Stabilizing a Bell state of two superconducting qubits by dissipation engineering
Z. Leghtas, U. Vool, S. Shankar, M. Hatridge, S.M. Girvin, M.H., Devoret, and M. Mirrahimi

TL;DR
This paper presents a dissipation engineering method using microwave drives to prepare and sustain a maximally entangled Bell state of two superconducting qubits with high fidelity and violation of Bell's inequality.
Contribution
It introduces a robust scheme that does not require fine-tuning, enabling long-term preservation of entanglement in superconducting qubits.
Findings
Bell state fidelity above 94% with current coherence times
Long-term violation of Bell's inequality (CHSH > 2.6)

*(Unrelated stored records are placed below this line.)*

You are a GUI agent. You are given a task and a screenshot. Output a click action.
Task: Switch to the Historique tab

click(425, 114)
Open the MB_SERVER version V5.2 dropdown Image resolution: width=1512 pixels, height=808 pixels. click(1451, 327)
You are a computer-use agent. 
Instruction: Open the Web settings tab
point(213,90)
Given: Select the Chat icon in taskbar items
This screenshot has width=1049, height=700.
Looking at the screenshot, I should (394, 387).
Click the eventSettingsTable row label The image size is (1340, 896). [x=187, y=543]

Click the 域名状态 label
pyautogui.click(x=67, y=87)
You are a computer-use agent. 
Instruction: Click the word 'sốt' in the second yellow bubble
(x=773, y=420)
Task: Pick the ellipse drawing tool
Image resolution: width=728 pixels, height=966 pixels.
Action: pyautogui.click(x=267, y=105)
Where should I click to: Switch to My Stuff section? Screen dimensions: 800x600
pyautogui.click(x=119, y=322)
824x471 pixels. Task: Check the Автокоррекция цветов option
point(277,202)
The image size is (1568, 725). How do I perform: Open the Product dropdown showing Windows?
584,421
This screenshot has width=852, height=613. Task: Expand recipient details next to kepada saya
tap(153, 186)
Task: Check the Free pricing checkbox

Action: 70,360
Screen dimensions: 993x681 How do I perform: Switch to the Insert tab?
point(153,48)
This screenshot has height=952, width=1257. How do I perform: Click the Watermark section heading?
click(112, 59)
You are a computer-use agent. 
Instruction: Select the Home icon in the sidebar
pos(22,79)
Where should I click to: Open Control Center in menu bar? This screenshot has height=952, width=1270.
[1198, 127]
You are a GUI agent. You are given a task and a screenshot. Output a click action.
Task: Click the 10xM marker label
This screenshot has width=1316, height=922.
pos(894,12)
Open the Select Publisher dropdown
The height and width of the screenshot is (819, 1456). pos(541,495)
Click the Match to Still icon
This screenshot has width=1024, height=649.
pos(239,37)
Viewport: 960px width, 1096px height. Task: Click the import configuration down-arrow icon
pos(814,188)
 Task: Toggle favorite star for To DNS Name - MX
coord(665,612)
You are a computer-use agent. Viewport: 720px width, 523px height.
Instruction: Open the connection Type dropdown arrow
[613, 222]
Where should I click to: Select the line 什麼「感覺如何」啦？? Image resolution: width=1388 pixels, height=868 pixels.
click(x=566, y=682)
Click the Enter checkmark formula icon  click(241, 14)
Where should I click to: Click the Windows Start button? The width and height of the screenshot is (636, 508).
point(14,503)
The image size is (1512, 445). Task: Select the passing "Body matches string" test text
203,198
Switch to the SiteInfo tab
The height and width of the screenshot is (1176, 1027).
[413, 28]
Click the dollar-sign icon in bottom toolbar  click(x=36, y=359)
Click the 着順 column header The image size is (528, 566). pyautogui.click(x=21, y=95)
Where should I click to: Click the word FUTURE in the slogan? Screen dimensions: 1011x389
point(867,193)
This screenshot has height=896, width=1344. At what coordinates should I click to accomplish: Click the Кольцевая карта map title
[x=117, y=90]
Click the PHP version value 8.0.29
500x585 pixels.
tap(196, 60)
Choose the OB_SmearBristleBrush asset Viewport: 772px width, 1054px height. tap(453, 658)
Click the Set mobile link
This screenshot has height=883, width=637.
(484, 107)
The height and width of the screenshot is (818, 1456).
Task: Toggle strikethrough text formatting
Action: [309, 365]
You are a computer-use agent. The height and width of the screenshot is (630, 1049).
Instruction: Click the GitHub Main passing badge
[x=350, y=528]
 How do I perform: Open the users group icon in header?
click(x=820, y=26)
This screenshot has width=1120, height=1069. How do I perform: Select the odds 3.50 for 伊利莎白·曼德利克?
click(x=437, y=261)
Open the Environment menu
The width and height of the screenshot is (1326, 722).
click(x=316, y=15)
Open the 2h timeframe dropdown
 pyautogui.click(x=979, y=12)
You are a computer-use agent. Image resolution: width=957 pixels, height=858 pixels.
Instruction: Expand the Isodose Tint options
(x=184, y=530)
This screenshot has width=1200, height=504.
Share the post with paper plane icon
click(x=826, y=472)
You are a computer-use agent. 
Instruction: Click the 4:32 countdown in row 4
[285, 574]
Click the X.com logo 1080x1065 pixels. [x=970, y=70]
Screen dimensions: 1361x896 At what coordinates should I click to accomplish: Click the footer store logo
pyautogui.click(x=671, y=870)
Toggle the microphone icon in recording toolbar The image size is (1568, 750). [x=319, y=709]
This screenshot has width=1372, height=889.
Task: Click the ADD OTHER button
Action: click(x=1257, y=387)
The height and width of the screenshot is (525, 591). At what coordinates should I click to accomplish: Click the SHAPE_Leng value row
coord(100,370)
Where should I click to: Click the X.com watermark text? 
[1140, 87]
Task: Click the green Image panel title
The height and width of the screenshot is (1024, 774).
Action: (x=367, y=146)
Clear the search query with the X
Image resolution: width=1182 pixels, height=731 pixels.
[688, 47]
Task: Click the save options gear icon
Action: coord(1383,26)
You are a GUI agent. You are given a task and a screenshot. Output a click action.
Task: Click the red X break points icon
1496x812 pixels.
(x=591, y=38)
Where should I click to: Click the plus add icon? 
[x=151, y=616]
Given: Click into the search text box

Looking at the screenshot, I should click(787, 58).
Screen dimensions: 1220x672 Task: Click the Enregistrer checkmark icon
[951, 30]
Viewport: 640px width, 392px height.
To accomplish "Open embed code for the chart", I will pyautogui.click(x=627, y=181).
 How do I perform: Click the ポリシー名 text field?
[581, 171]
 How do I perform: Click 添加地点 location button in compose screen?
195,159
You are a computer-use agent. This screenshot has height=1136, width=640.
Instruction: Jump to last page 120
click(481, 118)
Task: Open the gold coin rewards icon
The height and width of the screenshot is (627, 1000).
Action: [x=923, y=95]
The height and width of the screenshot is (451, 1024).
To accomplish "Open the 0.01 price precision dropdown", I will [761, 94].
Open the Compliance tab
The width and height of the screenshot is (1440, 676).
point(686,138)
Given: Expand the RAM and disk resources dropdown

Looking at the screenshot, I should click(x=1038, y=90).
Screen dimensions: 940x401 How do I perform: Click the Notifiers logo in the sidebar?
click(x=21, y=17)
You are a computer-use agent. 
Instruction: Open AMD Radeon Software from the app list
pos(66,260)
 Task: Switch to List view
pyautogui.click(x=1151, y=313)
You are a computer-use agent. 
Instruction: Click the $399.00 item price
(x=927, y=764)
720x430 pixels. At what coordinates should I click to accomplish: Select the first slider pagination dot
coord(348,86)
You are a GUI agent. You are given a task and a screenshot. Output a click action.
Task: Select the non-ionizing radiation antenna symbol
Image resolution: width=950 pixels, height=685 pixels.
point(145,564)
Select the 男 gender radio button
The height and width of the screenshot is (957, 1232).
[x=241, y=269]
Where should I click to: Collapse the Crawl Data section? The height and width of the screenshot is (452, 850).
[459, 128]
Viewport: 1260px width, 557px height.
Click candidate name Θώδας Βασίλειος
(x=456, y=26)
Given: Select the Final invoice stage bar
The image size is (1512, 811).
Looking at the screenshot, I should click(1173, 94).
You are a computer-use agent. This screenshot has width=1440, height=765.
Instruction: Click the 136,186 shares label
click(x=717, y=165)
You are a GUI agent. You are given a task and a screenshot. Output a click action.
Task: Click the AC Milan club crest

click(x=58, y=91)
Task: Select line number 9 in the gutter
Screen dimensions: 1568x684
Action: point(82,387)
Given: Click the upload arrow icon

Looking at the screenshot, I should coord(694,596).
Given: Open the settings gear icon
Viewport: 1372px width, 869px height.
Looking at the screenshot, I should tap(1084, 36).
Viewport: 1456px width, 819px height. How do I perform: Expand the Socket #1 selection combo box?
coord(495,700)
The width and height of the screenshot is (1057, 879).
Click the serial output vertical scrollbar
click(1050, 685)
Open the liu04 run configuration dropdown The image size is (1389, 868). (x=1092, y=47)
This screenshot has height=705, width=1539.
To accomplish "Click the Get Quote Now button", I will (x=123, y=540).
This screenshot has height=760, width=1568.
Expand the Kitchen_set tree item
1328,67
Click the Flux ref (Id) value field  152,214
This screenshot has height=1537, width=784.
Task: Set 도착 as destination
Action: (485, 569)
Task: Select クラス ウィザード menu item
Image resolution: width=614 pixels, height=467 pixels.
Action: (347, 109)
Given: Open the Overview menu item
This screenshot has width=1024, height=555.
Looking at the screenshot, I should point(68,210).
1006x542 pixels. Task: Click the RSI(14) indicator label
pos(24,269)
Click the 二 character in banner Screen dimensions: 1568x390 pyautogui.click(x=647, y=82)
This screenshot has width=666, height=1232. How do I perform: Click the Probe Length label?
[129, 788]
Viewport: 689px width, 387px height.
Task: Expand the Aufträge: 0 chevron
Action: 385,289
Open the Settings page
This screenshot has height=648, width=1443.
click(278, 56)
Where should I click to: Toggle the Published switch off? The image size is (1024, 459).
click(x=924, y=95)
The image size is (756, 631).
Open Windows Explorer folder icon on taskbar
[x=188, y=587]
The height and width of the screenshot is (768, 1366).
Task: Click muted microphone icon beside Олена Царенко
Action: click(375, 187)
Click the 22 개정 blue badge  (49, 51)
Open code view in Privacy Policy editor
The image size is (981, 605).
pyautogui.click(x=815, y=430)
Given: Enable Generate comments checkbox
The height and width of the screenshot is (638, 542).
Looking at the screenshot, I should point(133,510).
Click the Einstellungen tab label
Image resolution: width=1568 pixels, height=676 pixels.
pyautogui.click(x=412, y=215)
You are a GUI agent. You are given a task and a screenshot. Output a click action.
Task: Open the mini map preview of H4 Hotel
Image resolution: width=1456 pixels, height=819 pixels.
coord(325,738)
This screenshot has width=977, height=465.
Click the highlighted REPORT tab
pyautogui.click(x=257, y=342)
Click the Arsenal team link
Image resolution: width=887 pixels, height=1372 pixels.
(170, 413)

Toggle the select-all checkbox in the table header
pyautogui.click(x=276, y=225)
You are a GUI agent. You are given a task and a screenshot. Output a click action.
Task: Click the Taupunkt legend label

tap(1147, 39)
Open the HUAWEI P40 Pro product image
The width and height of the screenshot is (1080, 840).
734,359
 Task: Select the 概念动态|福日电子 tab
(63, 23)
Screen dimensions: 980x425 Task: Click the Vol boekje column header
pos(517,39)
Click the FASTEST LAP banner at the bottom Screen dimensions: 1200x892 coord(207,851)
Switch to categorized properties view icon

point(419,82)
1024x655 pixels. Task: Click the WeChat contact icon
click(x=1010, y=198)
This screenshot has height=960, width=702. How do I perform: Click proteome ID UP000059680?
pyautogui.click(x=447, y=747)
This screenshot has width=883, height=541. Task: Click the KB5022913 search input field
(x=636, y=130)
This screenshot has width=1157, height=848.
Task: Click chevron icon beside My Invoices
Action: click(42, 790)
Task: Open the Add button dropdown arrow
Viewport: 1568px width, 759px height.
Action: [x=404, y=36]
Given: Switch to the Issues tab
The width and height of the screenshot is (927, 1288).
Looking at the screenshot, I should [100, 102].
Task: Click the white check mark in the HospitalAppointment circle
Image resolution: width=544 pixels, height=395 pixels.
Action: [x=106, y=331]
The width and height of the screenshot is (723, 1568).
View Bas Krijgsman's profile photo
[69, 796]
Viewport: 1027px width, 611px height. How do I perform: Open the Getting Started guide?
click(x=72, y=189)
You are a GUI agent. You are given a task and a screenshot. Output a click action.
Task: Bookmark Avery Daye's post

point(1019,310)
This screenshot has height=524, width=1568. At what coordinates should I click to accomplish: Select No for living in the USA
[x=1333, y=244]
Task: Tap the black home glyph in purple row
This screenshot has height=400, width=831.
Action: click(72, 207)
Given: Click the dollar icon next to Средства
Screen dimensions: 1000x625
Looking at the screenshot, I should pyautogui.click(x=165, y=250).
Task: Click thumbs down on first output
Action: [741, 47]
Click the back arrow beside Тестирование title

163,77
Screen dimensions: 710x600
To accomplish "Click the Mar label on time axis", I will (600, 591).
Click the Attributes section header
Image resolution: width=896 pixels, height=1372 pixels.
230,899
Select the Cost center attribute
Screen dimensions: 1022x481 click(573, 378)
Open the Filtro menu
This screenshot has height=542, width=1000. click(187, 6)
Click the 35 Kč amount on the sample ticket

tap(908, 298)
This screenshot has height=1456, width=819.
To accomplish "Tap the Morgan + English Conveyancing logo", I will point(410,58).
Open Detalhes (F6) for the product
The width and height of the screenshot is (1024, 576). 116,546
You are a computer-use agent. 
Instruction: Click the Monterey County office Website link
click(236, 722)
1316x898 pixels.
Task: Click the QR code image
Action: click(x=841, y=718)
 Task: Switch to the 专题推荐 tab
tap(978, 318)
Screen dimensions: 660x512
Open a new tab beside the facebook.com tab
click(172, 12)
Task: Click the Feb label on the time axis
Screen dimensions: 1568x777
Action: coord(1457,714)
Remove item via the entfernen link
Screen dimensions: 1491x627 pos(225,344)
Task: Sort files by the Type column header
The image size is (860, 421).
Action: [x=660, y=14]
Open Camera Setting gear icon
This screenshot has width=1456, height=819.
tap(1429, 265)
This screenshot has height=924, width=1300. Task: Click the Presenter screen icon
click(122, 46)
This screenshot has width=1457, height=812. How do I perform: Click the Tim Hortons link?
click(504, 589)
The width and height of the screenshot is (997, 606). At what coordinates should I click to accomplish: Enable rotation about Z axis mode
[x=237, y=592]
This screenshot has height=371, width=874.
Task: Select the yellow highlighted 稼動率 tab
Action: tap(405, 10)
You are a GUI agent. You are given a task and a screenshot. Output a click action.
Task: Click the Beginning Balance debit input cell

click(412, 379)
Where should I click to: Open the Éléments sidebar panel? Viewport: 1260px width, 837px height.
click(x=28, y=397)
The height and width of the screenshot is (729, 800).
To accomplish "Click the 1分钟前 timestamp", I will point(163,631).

No fine-tuning of parameters needed for effective entanglement preservation
Abstract
We propose a dissipation engineering scheme that prepares and protects a maximally entangled state of a pair of superconducting qubits. This is done by off-resonantly coupling the two qubits to a low-Q cavity mode playing the role of a dissipative reservoir. We engineer this coupling by applying six continuous-wave microwave drives with appropriate frequencies. The two qubits need not be identical. We show that our approach does not require any fine-tuning of the parameters and requires only that certain ratios between them be large. With currently achievable coherence times, simulations indicate that a Bell state can be maintained over arbitrary long times with fidelities above 94%. Such performance leads to a significant violation of Bell's inequality (CHSH correlation larger than 2.6) for arbitrary long times.